“Pardon me,” Verity said so quietly that both men turned to her. She picked up a nasty-looking pistol from her nightstand and pointed it at them. “Can you not both wait until tomorrow? You did say Prinny is waiting, James.”
“Why on earth do you have . . .” James said, stunned.
She paused for just the slightest second. So briefly, another man would have missed the precursor of a lie in the making.
“Perhaps Prinny keeps these in ladies’ chambers to ward off intruders,” she said in an overly lofty tone. “Exquisite, but lethal, no?”
The hue of Candover’s face became paler, the effects of the evening evident. “For the love of God, put that down.”
“No.”
Candover sighed, crossed the room and came to a stop near the door, which was as far away as the other man could get from Rory. “Verity, like it or not, you will marry the bastard. You will obey me.”
She lowered the pistol and jutted her chin forward. “Why ever would I start a bad habit like that? And you are a fine one to talk. Did you not just stand up your bride in front of half of London? You have far more important things to worry about than a spinster sister who has never had any intention of marrying—as you well know.”
A glimmer of sadness invaded Candover’s face, before he wiped it clean of any emotion. “Promise me you will depart for Boxwood today,” he replied quietly. “Promise me, Verity. And you will not leave Derbyshire until this is sorted out to my satisfaction.”
“I will go, brother,” she capitulated. “If only to avoid the storm and not add to your epic disaster.”
Candover eyed the two of them. “Verity, take the passage. Dress as fast as you possibly can and I shall arrange for a carriage. Amelia will stay to pack your affairs.” Then Candover looked at Rory as if he was nothing more than the eel he had suggested. “I suggest you follow me after I divert the servants. Over there”—he nodded to the newspaper he had tossed on the table when he’d entered in a rage—“you’ll find recommended reading before you join Prinny and the rest of us.”

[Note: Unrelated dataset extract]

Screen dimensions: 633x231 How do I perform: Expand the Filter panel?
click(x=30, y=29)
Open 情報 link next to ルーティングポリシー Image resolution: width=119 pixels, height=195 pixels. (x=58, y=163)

Verity had gathered a few articles and disappeared through the concealed door.
Rory’s eye hurt like a thousand devils. He did not turn a hair. “Your power of control over a female is inspiring, Candover. I salute you.”
The premier duke narrowed his eyes. “I should have almost enjoyed witnessing how you fared with my sister. But I shall enjoy finishing you off even more . . . after you say your vows.”

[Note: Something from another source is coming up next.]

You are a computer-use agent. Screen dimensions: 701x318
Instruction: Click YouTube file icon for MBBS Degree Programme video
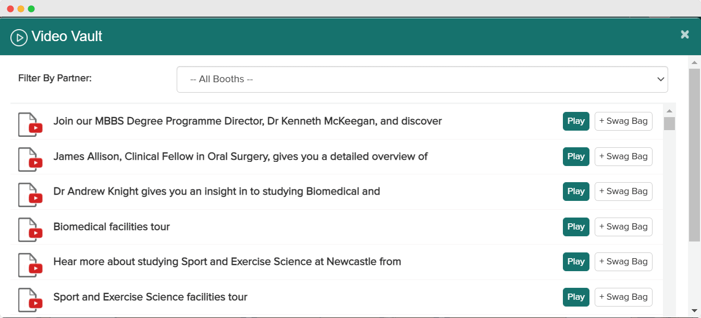[x=30, y=124]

The premier duke Rory had once considered a brother turned on his heel and departed with far less violence than he had arrived. His head throbbing like a thousand devils, Rory glanced at the newspaper on the table and retrieved it. He turned to “The Fashionable World,” the section read by the aristocracy who participated in social folly, but more importantly by the legion of lower classes who wished they could partake. His head swimming in devil’s brew, he fought the pain to scan the column, his chest tightening.
In a continuation of the regular obscene excesses of the Prince Regent and his royal entourage, not one of the party made an appearance at St. George’s much earlier this morning, with the exception of our Princess Caroline, darling little Princess Charlotte, and Her Grace, the young Duchess of March. His Majesty’s absence and that of the groom and groomsmen caused all four hundred guests to assume the worst. And indeed, this columnist has it on the very best authority, partially one’s own eyewitness account, that not only the august bridegroom, His Grace, the Duke of Candover, but also seven other dukes, one archbishop, and the Prince Regent himself were seen cavorting about all of London last eve on an outrageous regal rampage. Midnight duels, swimming amok with the swans in the Serpentine, a stream of scantily clad females in tow, lawn bowling in unmentionables, horse races in utter darkness, wild, uproarious boasting, and jesting and wagering abounded. Indeed, this author took it upon himself to retrieve and return to White’s Club their infamous betting book, which one of the royal entourage had the audacity to remove without even a by your leave. In this fashion we have learned that the Duke of Kress lost the entire fortune he so recently acquired with the title, although the winner’s name was illegible.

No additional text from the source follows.